The Department of Labor continues to closely examine how companies classify their workers, as either independent contractors or employees. If employees are improperly misclassified as independent contractors, the employer is subject to financial exposure, including back taxes, wages (including overtime), benefits, such as health insurance and retirement, as well as penalties and interest. On October 2, 2014, a Memorandum of Understanding was signed between the Alabama and the federal Department of Labor. This Memorandum of Understanding is meant to coordinate enforcement and facilitate information sharing in an effort to reduce misclassification of workers. Alabama Labor Commissioner Fitzgerald Washington stated that Alabama employers misclassified more than 1,500 employees as independent contractors in 2013. Let me emphasize that the Department of Labor has added more than 300 new investigators to strongly pursuing the misclassification of employees.

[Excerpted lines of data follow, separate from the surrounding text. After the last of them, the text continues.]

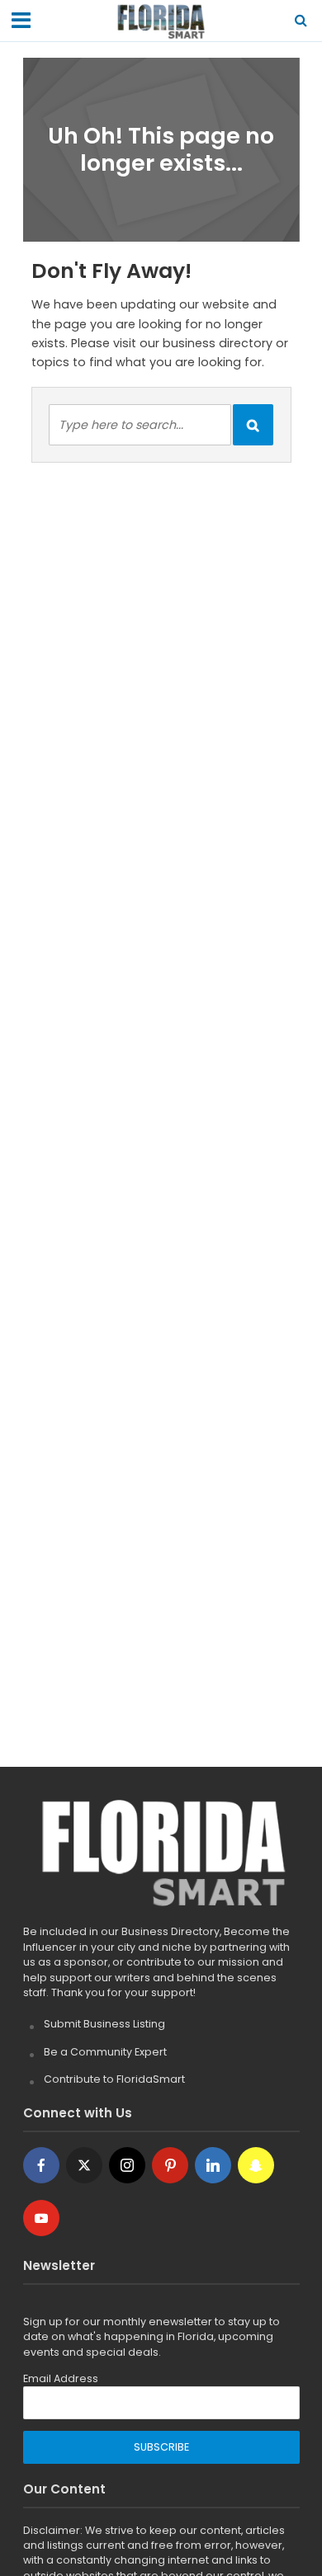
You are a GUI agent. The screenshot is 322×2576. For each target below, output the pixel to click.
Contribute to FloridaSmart (114, 2079)
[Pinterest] (170, 2165)
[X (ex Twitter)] (84, 2165)
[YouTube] (41, 2218)
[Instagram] (127, 2165)
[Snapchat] (256, 2165)
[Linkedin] (213, 2165)
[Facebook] (41, 2165)
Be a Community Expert (105, 2052)
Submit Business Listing (104, 2024)
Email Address (60, 2378)
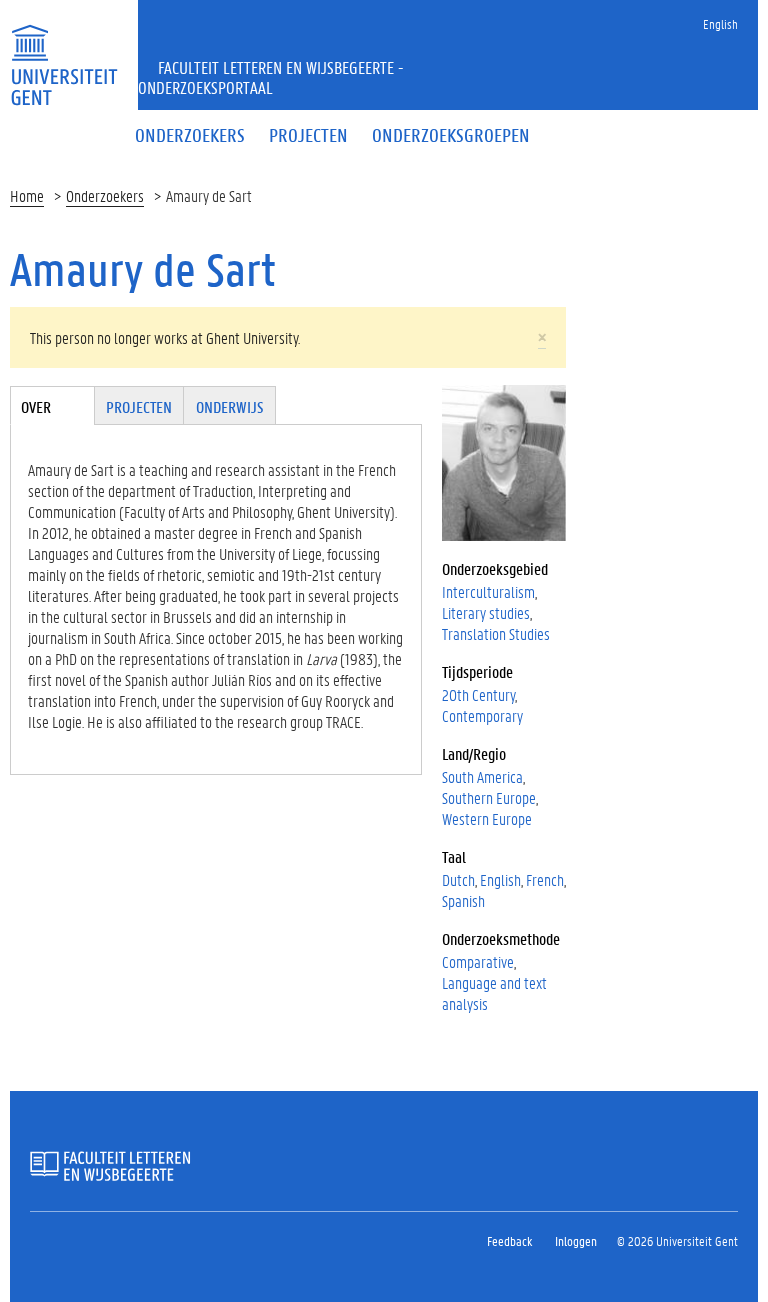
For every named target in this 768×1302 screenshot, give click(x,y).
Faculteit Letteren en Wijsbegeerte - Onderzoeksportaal (271, 77)
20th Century (478, 694)
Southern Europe (489, 797)
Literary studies (486, 612)
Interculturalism (488, 591)
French (545, 879)
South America (482, 776)
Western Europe (487, 818)
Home (27, 195)
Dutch (458, 879)
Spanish (463, 900)
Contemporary (482, 715)
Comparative (478, 961)
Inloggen (576, 1240)
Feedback (509, 1240)
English (720, 23)
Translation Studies (496, 633)
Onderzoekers (105, 195)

In 2013, DOL investigations recovered more than $83 million in back wages for over 108,000 workers.
One of the more recent FLSA lawsuits in Alabama was filed on December 6, 2014. This lawsuit was filed by two women who worked at Hooters, one was a server and one was a server and bartender. The lawsuit alleges that Hooters required the plaintiffs to share tips in an illegal manner with individuals who worked in the kitchen area and who did not directly interact with customers. Additionally, the workers alleged that they had to attend meetings before their shifts, and were required to perform non-tip producing cleaning and prep work, for which they were not paid minimum wage.

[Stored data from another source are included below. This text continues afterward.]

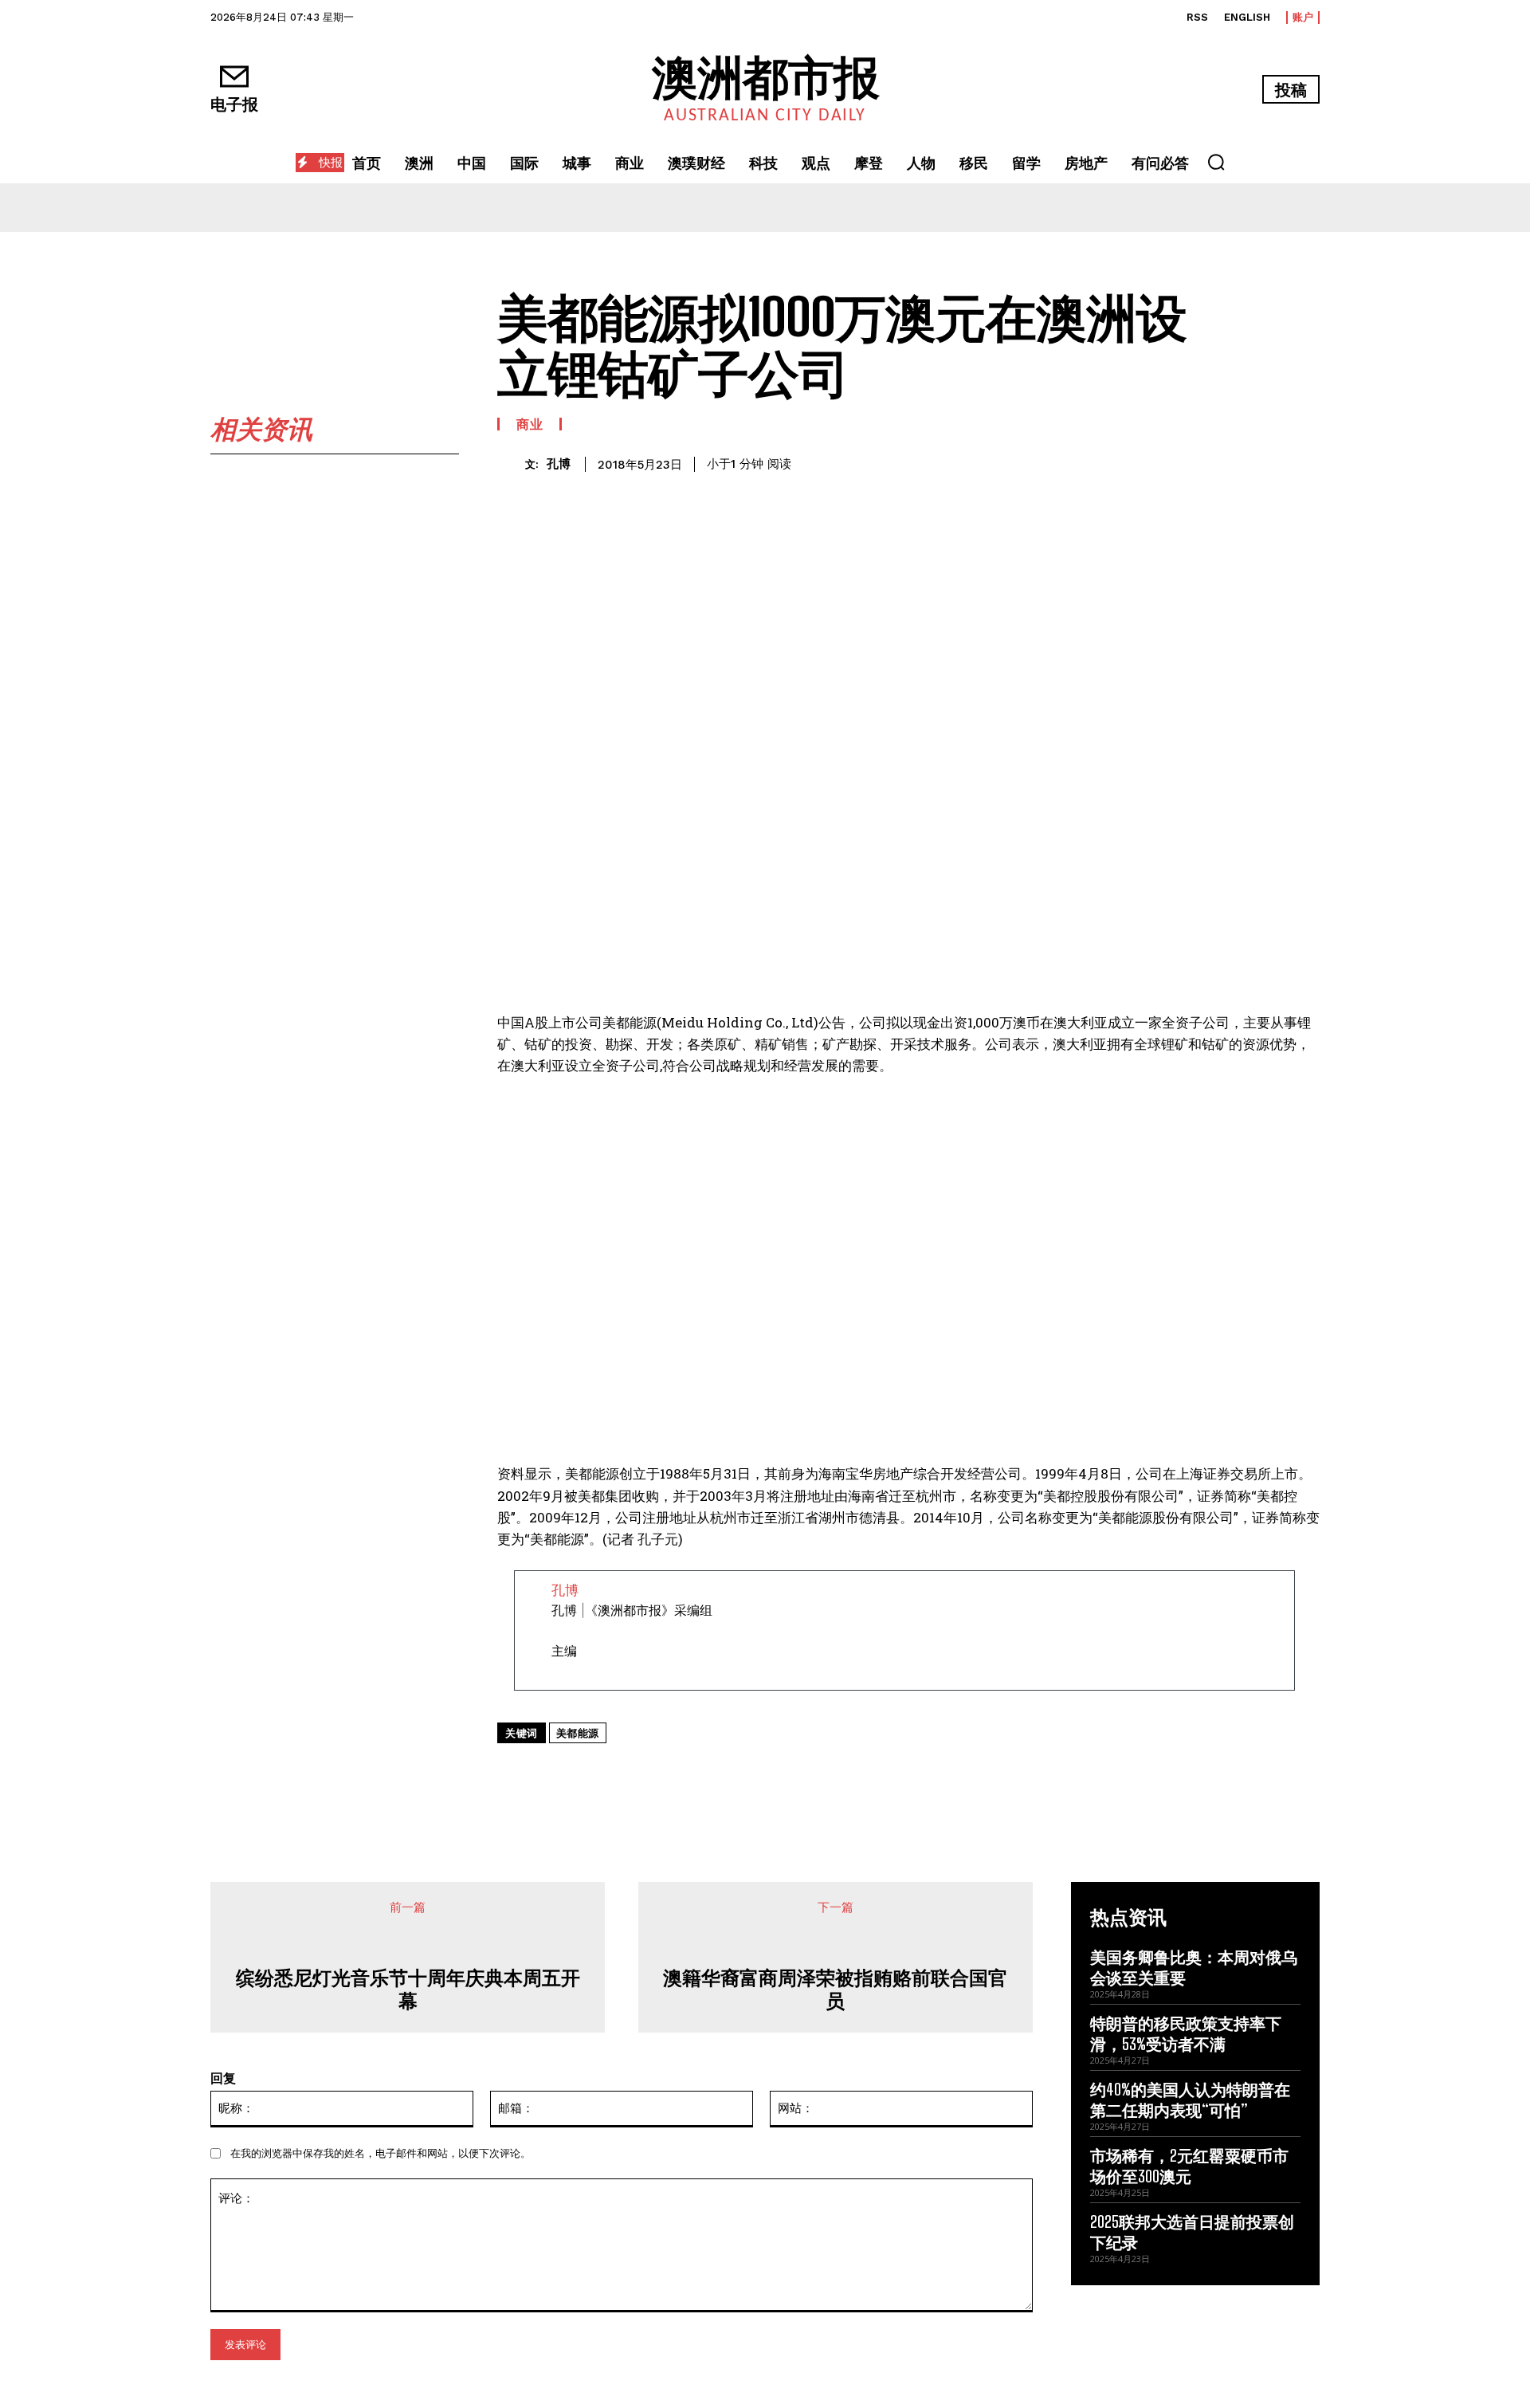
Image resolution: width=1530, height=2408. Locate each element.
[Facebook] (602, 1770)
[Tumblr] (822, 1770)
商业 (529, 424)
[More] (932, 1770)
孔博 (559, 464)
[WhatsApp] (675, 1770)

In 2014, one of the biggest recoveries involving the FLSA was $10.9 million in a case involving “exotic dancers” in New York. Unpaid interns were also big winners, including a $6.4 million settlement paid by NBC Universal Media. Conde Nest agreed to a settlement worth up to $5.85 million to interns at the New Yorker and “W” magazines.
Finally, in March 2014, President Obama directed Secretary of Labor Thomas Perez to “begin the process of addressing overtime pay protections to help make sure millions of workers are paid fair wage for a hard day’s work and rules are simplified for employers and workers alike.” The first draft of the revised rules is expected in February 2015.
Practice Pointer: FLSA claims are difficult to defend, and can result in large verdicts or settlements, attorney fees (including for plaintiffs), costs and are very disruptive to the workplace. Employers should consult regularly with their legal counsel to insure compliance.
Effective in 2015, the business reimbursement rate for mileage is 0.575 per mile. Interestingly, this increase comes as gas prices continue to decrease.